──────── Document passage
About your other question. You are using almost as much light as me on a considerably shallower tank. I think that you are going to have probs with algae if you cannot supply consistent co2 levels. The reactor I made may hold up, but if you have a canister filter I would suggest and inline reactor.
Hope this helps!!!

Oh oh....yes I am still using the 46. I am still getting the thing in balance. When we start adding lots of light to these tanks.....we are slimming our margin for error. HEHE

jB


----------



## Leticia (Mar 25, 2005)

Jason Baliban said:


> When we start adding lots of light to these tanks.....we are slimming our margin for error. HEHE
> 
> jB


Hi Jason,

I certainly hope so =)

Thanks for the explanation on photosynthesis, it makes total sense now. I do have a cannister filter, but I think I am going to try your reactor first before I try the inline reactor (haven't read up on it yet, but I am assuming I have to modify my filter and I am not confident enough for that yet; it's my first cannister and still in the box!)
────────────────
──────── Information shown
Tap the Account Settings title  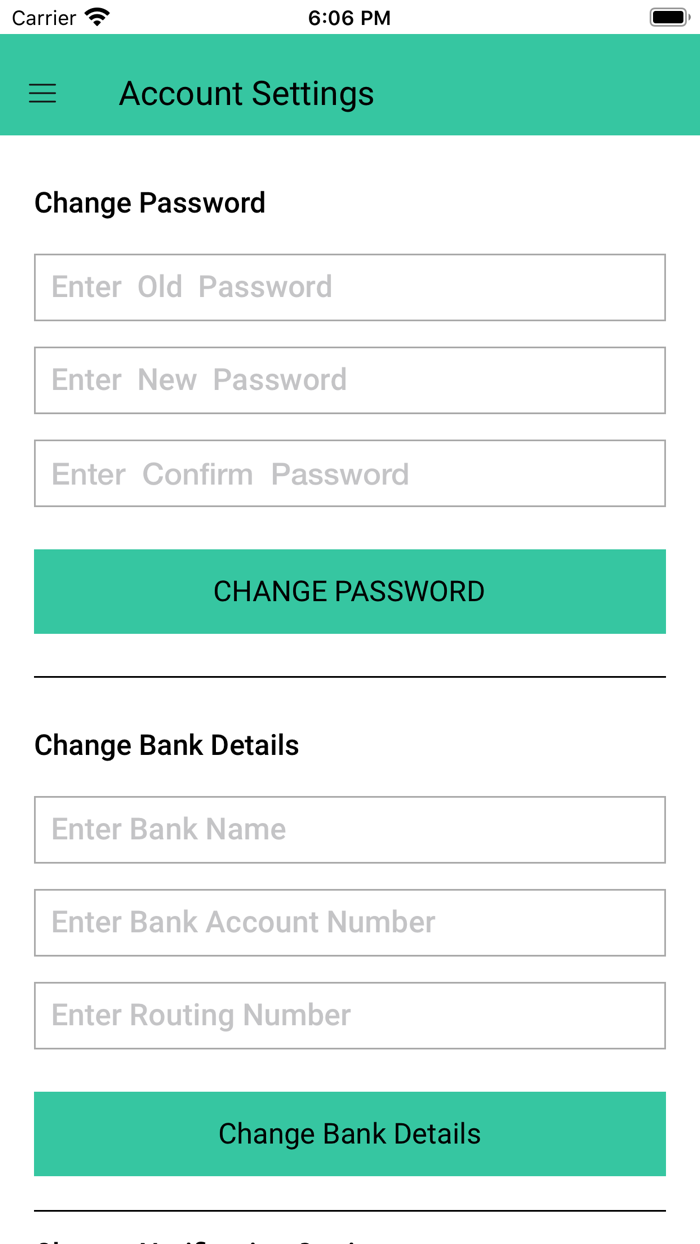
────────────────
──────── Information shown
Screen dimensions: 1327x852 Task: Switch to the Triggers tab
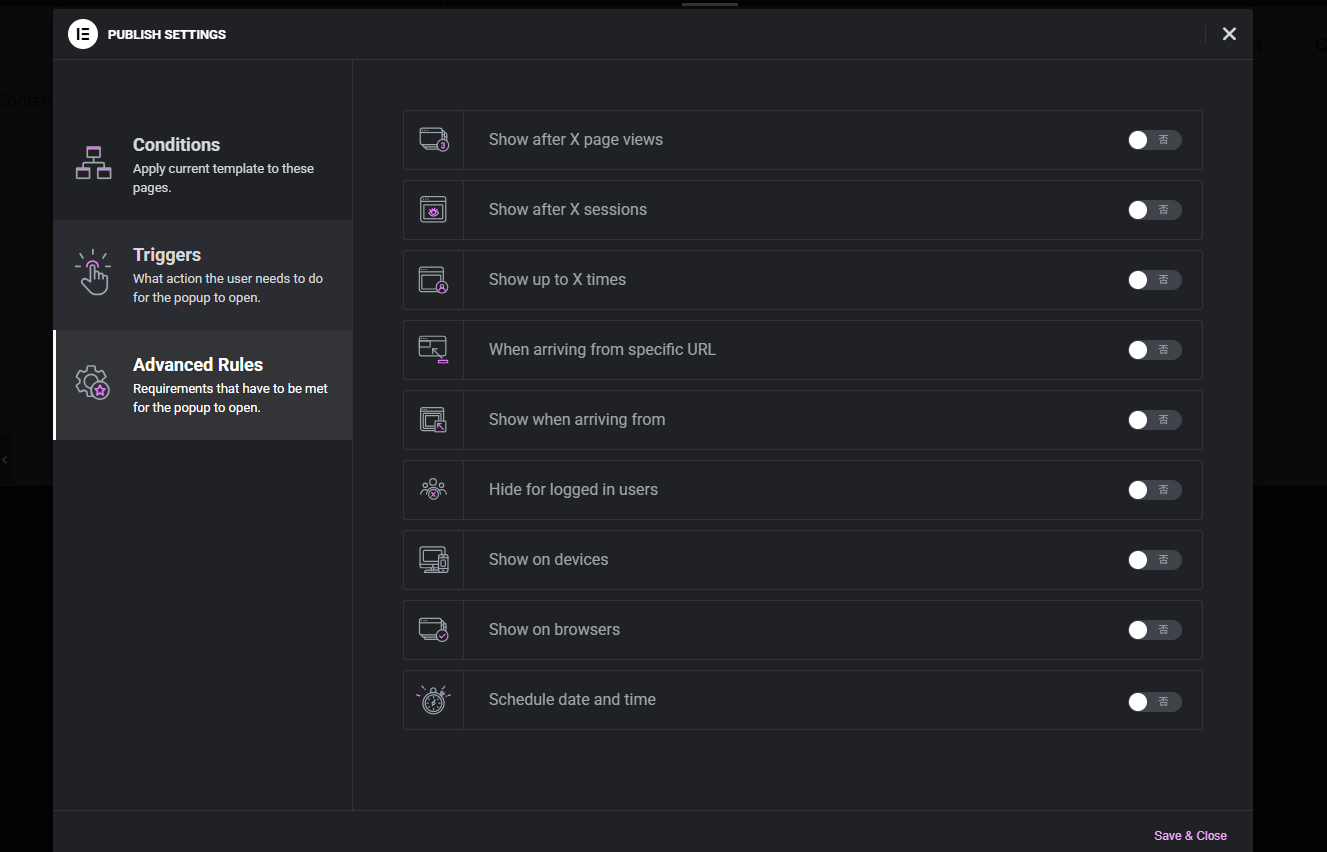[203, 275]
────────────────
### Aim of the exercise
In the forum thread, which reactor does Leticia plan to try first?

### Answer below
Jason's reactor, before she tries the inline reactor.